Peter and Kevin went to find a book called “Now”. Kenny, of the Philosophy department at Foyles took them on a journey through now and Peter texted it back. Matt, Ash and Josh went out to ask people ‘what is now’ and film them doing something spontaneous. Once the concept was finalised, not much time was left. Runners were dispatched to get a large white gift box. Having picked up red ribbon from a shop that Caroline knew, Peter retrieved the cardboard from a skip on a side street.
“60 seconds in 24 hours”
They moved on to the Movieum. Ed, Caroline, Steve and Nyall got to work on building the box, as the rest tried to borrow what they could from Johnnie. They had to work fast as it was already three and the November dusk was closing in. It was clear they needed a back-up.
Peter and Kevin were sent through the labyrinthine corridors lined with everything from storm troopers to giant spray cans to get some props for a mad professor sketch. Josh and Mark worked on getting the script together, and with the help of Johnnie and the resourceful Joanne they found a flip chart and collection of old-fashioned jackets which Peter tried on. But they were not needed, as the rest were ready to go.

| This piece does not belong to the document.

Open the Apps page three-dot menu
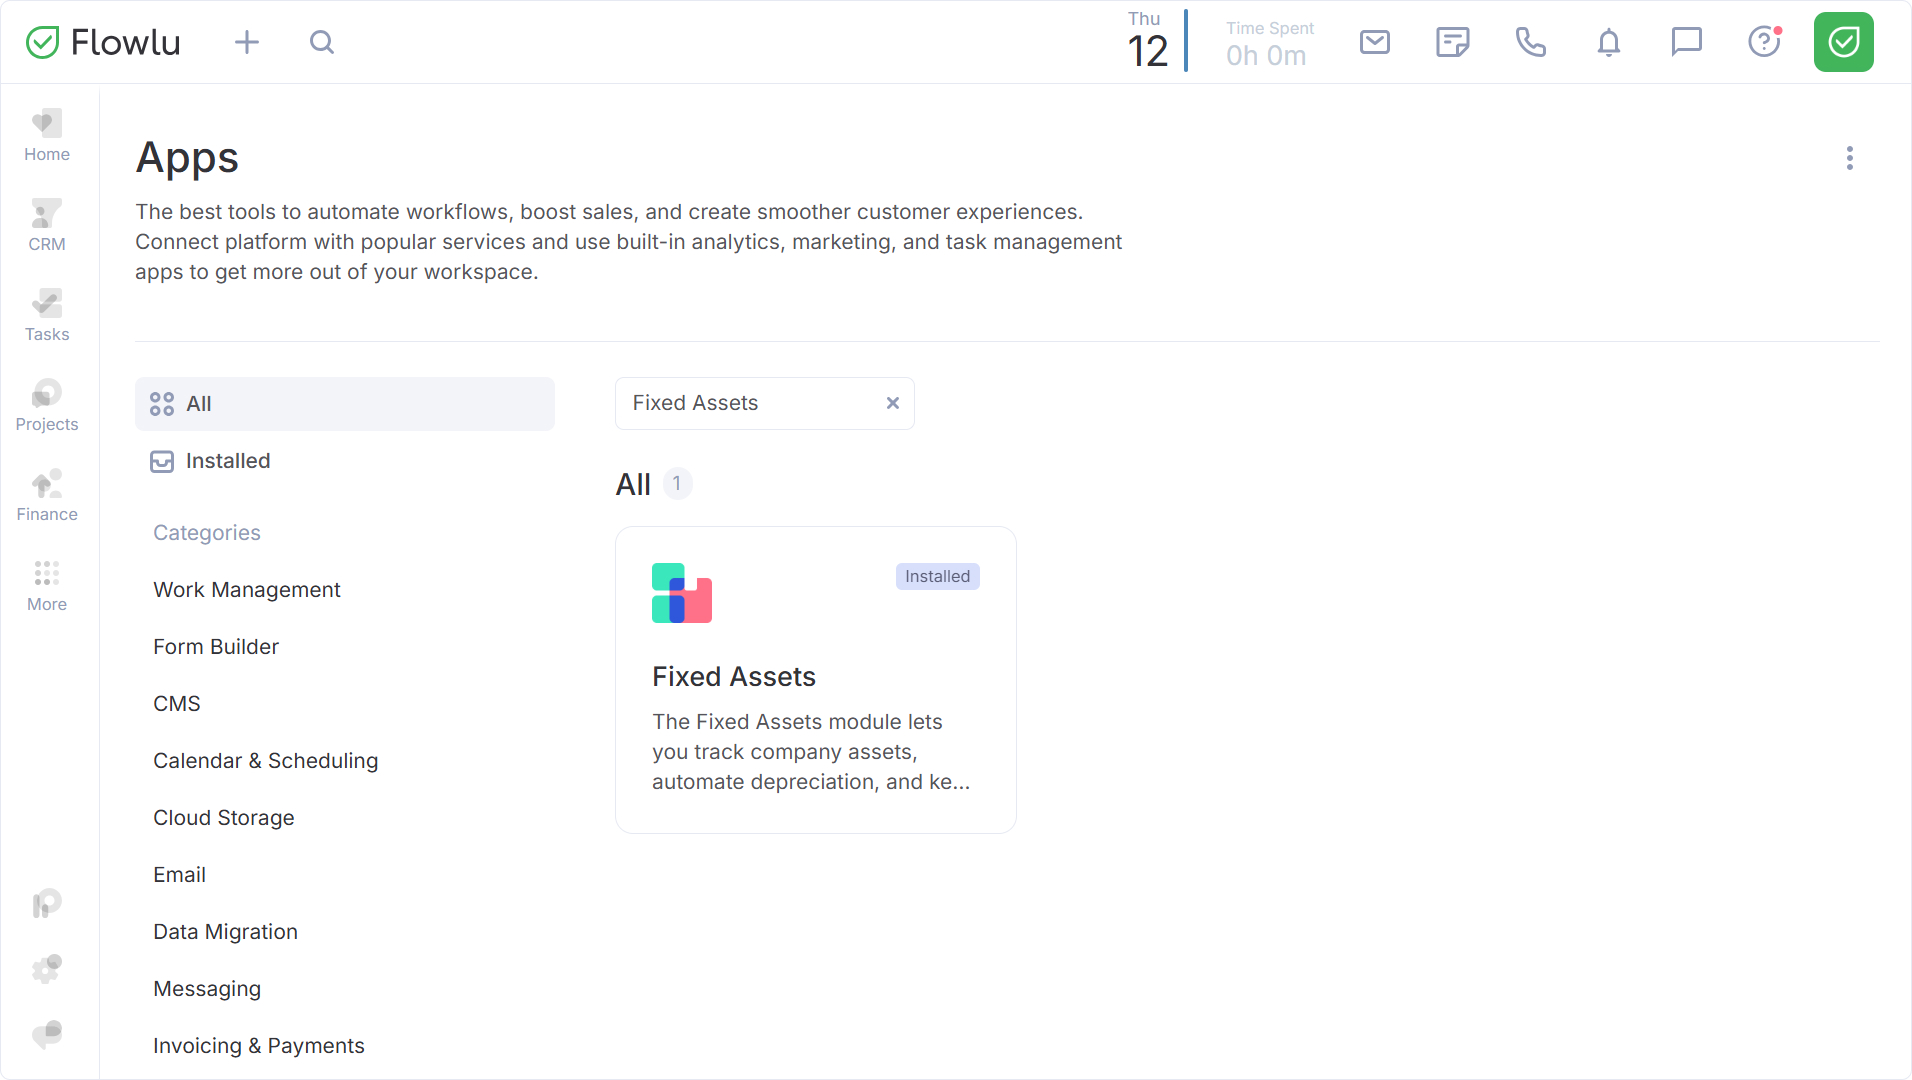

They headed out towards the South Bank to find the right place for the box of now. It was positioned on the lively promenade and they waited to see what happened. Most people, wrapped up against the winter, rushed straight past. Those that even noticed were unaware of the man facing the other way, crouched behind a low wall, cradling a rather large TV camera. Ashley filmed the HD, Josh recorded sound samples and Ed did the time lapse. At one point he was standing on his own with the camera on the floor in front of him, yet strangely inconspicuous.
“The Present is Now”
Not everyone was oblivious to the huge white box on the quickly darkening streets. Once, Darren had to maintain a conversation with security so they could shoot what was needed. And he does not do small talk. Some touched it, some picked it up and some kicked it. Nyall had to call out to stop three women sitting on it and Ed had to stop a man taking it away altogether; it made the final cut.
As night fell, they needed to find light, but they found the perfect spot, against a dark background of feet. The box visited the entrance to Chinatown, a staircase, a lift, a busy street corner in Soho and a West End theatre, taking the tube to get there. Matt meticulously tweeted on its journey.

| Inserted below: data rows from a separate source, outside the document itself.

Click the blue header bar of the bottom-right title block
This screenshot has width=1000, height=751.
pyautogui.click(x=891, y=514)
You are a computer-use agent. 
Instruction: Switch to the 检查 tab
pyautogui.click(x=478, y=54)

Back at base, it was time for post production. There seemed to be discussions going on in every room along the corridor all night as everyone got coffee’d up, punctuated by Josh’s time signal.
“Three hours to go!”
There were screens everywhere, for reviewing dailies, time lapse and music. Mark reviewed samples and took on Nyall’s suggestion to tweak one. As the night wore on and coffee turned into beer, two and half hours of stock became 60 seconds. Steve and Nyall worked with Ed on wording and Darren put it all together.
“Don’t Pass it By”
The morning after, they took the tube, now boxless, to the ICA to see all entries screened. In a room stuffed with insomnia, each entry was played in turn, with the Backyard present shown second. It was interesting to see how many different interpretations there were. One team was having technical problems, but there was consensus throughout the room that if it could be shown, it should be shown and it was.
When the judges went up on the stage to announce the short list there was bleary-eyed tension in the stalls. They read out the first number:
“Team 2. The Present”
They all breathed in and tension heightened. They had made it to the final five. Would it win? Could it win? As the judges mentioned it was something less conventional, a static image, they knew it wasn’t them and the tension released. The judges had unanimously decided on Team 13.
Their version showed a single shot of man staring into the city nightscape, the lights of passing cars subtly reflected on his face, before he breathed in and the logo was displayed. Everyone applauded, they explained their inspiration, and when it was all over, they went to home to bed.